We’ve designed this award to connect the next generation of photographers with the established photography industry. Four winners will have their work exhibited in East London, published by the BJP, and will also receive a state of the art Olympus E-M10 camera.
For full details go to our dedicated BJP Breakthrough website.
But what are we looking for from the entrants?
Laura Pannack, the British social documentary and portrait photographer who has won prizes at the World Press Photo, The Sony World Photography Awards, The Magenta Foundation and Lucies IPA, says: “I’m looking for something that strikes me emotionally. It needs to have concept and aesthetic to equal measure.
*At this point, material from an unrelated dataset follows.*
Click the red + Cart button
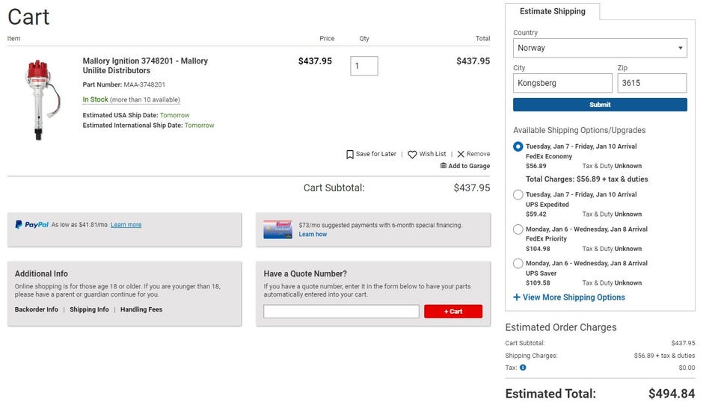718x405 pixels. pyautogui.click(x=453, y=312)

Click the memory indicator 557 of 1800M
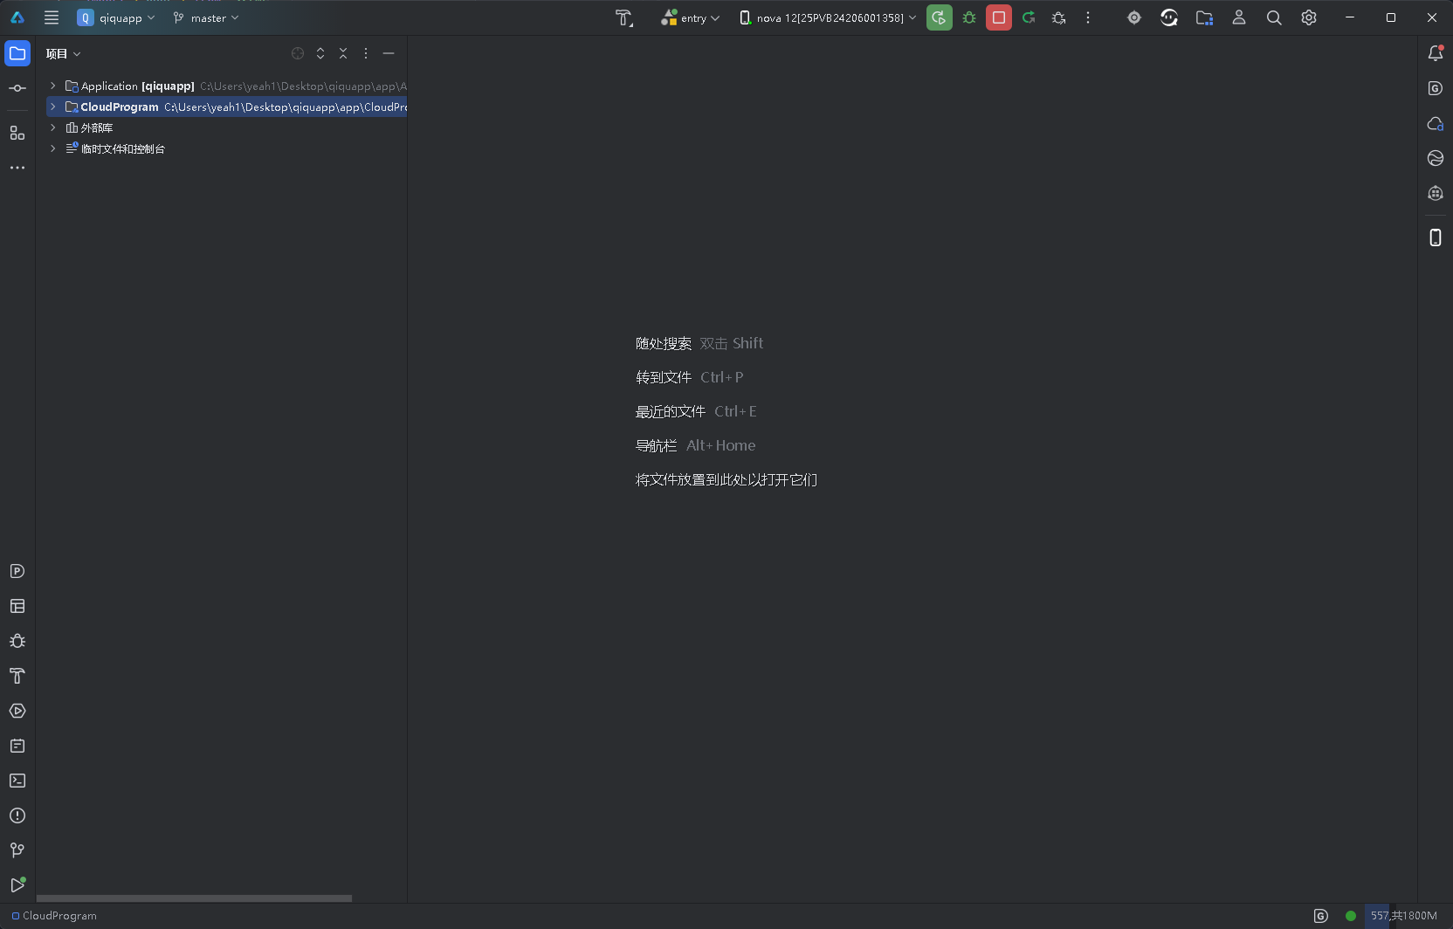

I want to be inspired and feel like the image has a personal relationship to the photographer. An image that start a conversation and show the passion and interest of the image makers curiosity and creativity.”
British Journal of Photography’s Editorial Director Simon Bainbridge, who has guided the magazine for the last 11 years. says: “What I am looking for in the series category is a coherent set of images that work together effectively to tell a story or convey an idea or approach.
“I want to see visual flair, and an understanding of how to use photography as an application or a vehicle for an enquiry or investigation. I’m hoping to see work that has the photographer’s signature, rather than their influences.
“For the single, I want to see an image that offers more than what the photographer saw in front of the camera – I want some hint at a wider issue, thought process, emotion or wider social issue. It needs to intrigue me as much as arrest my attention
Gemma Padley, projects editor for British Journal of Photography, who writes on photography for The Telegraph and Photomonitor, will be judging the undergraduate awards.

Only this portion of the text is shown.